Watch your thoughts, they become your words.
Watch your words, they become your actions.
Watch your actions, they become your habits.
Watch your habits, they become your character.
Watch your character, it becomes your destiny.
Watch your thoughts.

For many years I’ve known, at least in the back of my mind, that thoughts are powerful, directional forces in one’s life. I remember in a college philosophy class reading these quotes by Marcus Aurelius:

“The soul becomes dyed with the color of one’s thoughts.”

Marcus-Aurelius

“Very little is needed to make a happy life, it is all within yourself, within your way of thinking.”

Yes, Emperor Aurelius, what we think is important.

But we’ve all had those days where we wake up feeling morose and cranky…and the rest of the day seems to follow suit. Then there are those times we think unstoppable, triumphant, glorious thoughts…and all the circumstances of the day seem to work in our favor.

So the solution is simple, right? Just think more positively and have a better life…in the words of the poet Biggie Smalls:

Uh, damn right I like the life I live
‘Cause I went from negative to positive
And it’s all…
(It’s all good)

But here’s my issue/concern #1:

How much control does one really have over one’s thoughts? How much should we expect ourselves to have the ability to watch over them? How does one simply “switch from negative to positive” despite the intervening chaos of the outside world?

Because the outside world often invades our thinking. We’re not empty islands of consciousness. We’re affected by our past and our surroundings. When you’re tired or you’re in pain, you think negatively. When you listen to a beautiful song, your thinking becomes brighter and more positive. Depending on what you eat, your thinking is altered (just now I crushed an entire box of cinnamon toast crunch and I “see” my thoughts are more sluggish and uncooperative.) If you’re high on drugs, you think you’re on top of the world. When your loved one is treating you cruelly, your thinking plummets. When you overcome an obstacle, do something kind for someone else, or even remember a special moment, the color of your thoughts change. 

Over the years I’ve read hundreds of articles and books on free will and the brain.
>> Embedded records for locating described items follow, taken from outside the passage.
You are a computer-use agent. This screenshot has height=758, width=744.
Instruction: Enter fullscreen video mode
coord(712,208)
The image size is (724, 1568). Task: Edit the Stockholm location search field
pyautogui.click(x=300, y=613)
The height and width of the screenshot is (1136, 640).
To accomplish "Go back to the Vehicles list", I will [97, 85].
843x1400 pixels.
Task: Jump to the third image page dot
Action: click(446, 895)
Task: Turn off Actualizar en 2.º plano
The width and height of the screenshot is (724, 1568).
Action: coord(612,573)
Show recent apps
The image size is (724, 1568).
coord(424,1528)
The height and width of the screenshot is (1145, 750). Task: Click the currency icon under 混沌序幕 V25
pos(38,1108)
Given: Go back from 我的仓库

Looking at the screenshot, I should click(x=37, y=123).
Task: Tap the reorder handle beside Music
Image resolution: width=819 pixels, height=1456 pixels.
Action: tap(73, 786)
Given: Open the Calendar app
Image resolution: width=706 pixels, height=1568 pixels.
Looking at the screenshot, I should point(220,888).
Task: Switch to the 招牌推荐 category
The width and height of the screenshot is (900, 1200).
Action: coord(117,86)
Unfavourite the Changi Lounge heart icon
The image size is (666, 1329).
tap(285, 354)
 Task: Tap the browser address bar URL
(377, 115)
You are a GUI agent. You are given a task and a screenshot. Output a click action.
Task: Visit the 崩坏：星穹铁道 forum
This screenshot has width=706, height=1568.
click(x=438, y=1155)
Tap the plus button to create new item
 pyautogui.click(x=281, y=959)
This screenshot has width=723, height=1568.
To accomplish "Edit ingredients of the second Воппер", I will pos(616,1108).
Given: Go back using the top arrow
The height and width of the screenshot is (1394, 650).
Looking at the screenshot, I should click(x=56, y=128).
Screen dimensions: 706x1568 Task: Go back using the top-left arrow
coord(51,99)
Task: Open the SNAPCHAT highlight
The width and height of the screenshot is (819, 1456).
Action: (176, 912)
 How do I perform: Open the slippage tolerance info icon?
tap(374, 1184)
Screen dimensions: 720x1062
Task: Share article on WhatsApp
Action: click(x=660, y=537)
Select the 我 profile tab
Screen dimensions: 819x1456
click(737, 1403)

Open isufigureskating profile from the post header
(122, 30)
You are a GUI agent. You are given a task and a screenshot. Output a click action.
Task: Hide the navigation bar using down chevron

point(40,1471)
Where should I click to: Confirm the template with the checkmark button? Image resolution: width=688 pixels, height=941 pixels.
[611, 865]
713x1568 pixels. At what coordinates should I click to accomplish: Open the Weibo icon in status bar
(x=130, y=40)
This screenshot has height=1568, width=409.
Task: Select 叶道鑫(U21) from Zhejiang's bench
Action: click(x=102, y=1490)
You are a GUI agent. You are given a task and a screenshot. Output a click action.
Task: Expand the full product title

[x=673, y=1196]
I desperately want to believe that the brain is more than a complicated muscle. There’s a burning conviction inside of me that I can mold and craft my life within reasonable bounds. But when I mentally step back I can’t get over the knowledge that your sense of self, your mood, your beliefs can be altered by poking, cutting, and tampering with the physical brain. Insert dopamine into the arcuate nucleus of the hypothalamus: happiness.

Unsatisfying Conclusion #1: The “self” is influenced by millions of unfathomable things…we can play games with it (in a bad mood? listen to your favorite song, exercise, remember a beautiful moment…then ride the mental momentum etc.) but this doesn’t take away from the fact that we’re constantly pushed and pulled around and it’s not always easy to press the on-switch of positive thinking.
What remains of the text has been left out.